* _Problem description_: Each record must be printed again exactly as given.

* _Material to process_:
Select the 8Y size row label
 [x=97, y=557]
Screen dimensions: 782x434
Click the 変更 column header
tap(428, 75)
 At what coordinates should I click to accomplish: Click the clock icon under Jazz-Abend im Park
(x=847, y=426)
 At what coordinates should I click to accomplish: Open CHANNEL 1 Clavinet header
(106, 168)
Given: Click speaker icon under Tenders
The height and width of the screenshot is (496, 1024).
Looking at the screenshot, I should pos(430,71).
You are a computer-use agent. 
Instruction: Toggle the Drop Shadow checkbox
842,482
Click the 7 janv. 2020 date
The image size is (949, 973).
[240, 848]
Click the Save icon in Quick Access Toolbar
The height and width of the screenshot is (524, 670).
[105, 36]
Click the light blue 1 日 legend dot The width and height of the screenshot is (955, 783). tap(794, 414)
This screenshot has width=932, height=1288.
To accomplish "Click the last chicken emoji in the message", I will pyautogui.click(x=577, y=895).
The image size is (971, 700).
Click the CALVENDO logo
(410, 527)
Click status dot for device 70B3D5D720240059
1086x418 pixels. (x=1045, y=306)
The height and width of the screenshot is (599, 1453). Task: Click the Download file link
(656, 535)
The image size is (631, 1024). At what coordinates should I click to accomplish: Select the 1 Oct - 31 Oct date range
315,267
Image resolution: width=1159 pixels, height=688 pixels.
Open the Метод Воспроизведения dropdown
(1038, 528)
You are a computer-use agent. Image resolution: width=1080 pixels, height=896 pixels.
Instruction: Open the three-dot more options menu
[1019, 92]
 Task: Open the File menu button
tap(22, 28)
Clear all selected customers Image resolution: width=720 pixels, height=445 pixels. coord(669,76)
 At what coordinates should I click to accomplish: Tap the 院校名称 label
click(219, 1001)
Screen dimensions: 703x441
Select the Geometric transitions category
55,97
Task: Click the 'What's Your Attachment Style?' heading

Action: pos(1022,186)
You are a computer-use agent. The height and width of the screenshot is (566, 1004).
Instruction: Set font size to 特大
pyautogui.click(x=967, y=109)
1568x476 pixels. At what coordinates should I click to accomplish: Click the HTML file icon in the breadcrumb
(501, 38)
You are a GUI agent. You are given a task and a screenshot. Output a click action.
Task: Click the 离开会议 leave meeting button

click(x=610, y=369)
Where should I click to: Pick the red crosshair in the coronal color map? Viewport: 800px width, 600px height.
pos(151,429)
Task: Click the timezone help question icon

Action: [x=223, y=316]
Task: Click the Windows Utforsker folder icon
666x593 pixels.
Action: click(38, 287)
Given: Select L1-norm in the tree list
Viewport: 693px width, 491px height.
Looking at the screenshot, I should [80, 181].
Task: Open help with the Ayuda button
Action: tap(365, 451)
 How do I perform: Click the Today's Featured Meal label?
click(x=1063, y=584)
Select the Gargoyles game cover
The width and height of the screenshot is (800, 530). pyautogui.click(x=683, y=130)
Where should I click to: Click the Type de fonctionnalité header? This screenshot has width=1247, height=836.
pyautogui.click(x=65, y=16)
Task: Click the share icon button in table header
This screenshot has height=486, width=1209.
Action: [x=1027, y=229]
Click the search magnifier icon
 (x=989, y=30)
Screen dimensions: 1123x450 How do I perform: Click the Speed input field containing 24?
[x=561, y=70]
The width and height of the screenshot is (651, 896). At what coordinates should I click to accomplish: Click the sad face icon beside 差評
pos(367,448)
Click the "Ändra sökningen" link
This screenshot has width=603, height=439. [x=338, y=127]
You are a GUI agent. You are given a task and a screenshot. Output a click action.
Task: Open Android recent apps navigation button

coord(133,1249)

* _Finished exercise_:
Select the 8Y size row label
 [x=97, y=557]
Screen dimensions: 782x434
Click the 変更 column header
tap(428, 75)
 At what coordinates should I click to accomplish: Click the clock icon under Jazz-Abend im Park
(x=847, y=426)
 At what coordinates should I click to accomplish: Open CHANNEL 1 Clavinet header
(106, 168)
Given: Click speaker icon under Tenders
The height and width of the screenshot is (496, 1024).
Looking at the screenshot, I should pos(430,71).
You are a computer-use agent. 
Instruction: Toggle the Drop Shadow checkbox
842,482
Click the 7 janv. 2020 date
The image size is (949, 973).
[240, 848]
Click the Save icon in Quick Access Toolbar
The height and width of the screenshot is (524, 670).
[105, 36]
Click the light blue 1 日 legend dot The width and height of the screenshot is (955, 783). tap(794, 414)
This screenshot has width=932, height=1288.
To accomplish "Click the last chicken emoji in the message", I will pyautogui.click(x=577, y=895).
The image size is (971, 700).
Click the CALVENDO logo
(410, 527)
Click status dot for device 70B3D5D720240059
1086x418 pixels. (x=1045, y=306)
The height and width of the screenshot is (599, 1453). Task: Click the Download file link
(656, 535)
The image size is (631, 1024). At what coordinates should I click to accomplish: Select the 1 Oct - 31 Oct date range
315,267
Image resolution: width=1159 pixels, height=688 pixels.
Open the Метод Воспроизведения dropdown
(1038, 528)
You are a computer-use agent. Image resolution: width=1080 pixels, height=896 pixels.
Instruction: Open the three-dot more options menu
[1019, 92]
 Task: Open the File menu button
tap(22, 28)
Clear all selected customers Image resolution: width=720 pixels, height=445 pixels. coord(669,76)
 At what coordinates should I click to accomplish: Tap the 院校名称 label
click(219, 1001)
Screen dimensions: 703x441
Select the Geometric transitions category
55,97
Task: Click the 'What's Your Attachment Style?' heading

Action: pos(1022,186)
You are a computer-use agent. The height and width of the screenshot is (566, 1004).
Instruction: Set font size to 特大
pyautogui.click(x=967, y=109)
1568x476 pixels. At what coordinates should I click to accomplish: Click the HTML file icon in the breadcrumb
(501, 38)
You are a GUI agent. You are given a task and a screenshot. Output a click action.
Task: Click the 离开会议 leave meeting button

click(x=610, y=369)
Where should I click to: Pick the red crosshair in the coronal color map? Viewport: 800px width, 600px height.
pos(151,429)
Task: Click the timezone help question icon

Action: [x=223, y=316]
Task: Click the Windows Utforsker folder icon
666x593 pixels.
Action: click(38, 287)
Given: Select L1-norm in the tree list
Viewport: 693px width, 491px height.
Looking at the screenshot, I should [80, 181].
Task: Open help with the Ayuda button
Action: tap(365, 451)
 How do I perform: Click the Today's Featured Meal label?
click(x=1063, y=584)
Select the Gargoyles game cover
The width and height of the screenshot is (800, 530). pyautogui.click(x=683, y=130)
Where should I click to: Click the Type de fonctionnalité header? This screenshot has width=1247, height=836.
pyautogui.click(x=65, y=16)
Task: Click the share icon button in table header
This screenshot has height=486, width=1209.
Action: [x=1027, y=229]
Click the search magnifier icon
 (x=989, y=30)
Screen dimensions: 1123x450 How do I perform: Click the Speed input field containing 24?
[x=561, y=70]
The width and height of the screenshot is (651, 896). At what coordinates should I click to accomplish: Click the sad face icon beside 差評
pos(367,448)
Click the "Ändra sökningen" link
This screenshot has width=603, height=439. [x=338, y=127]
You are a GUI agent. You are given a task and a screenshot. Output a click action.
Task: Open Android recent apps navigation button

coord(133,1249)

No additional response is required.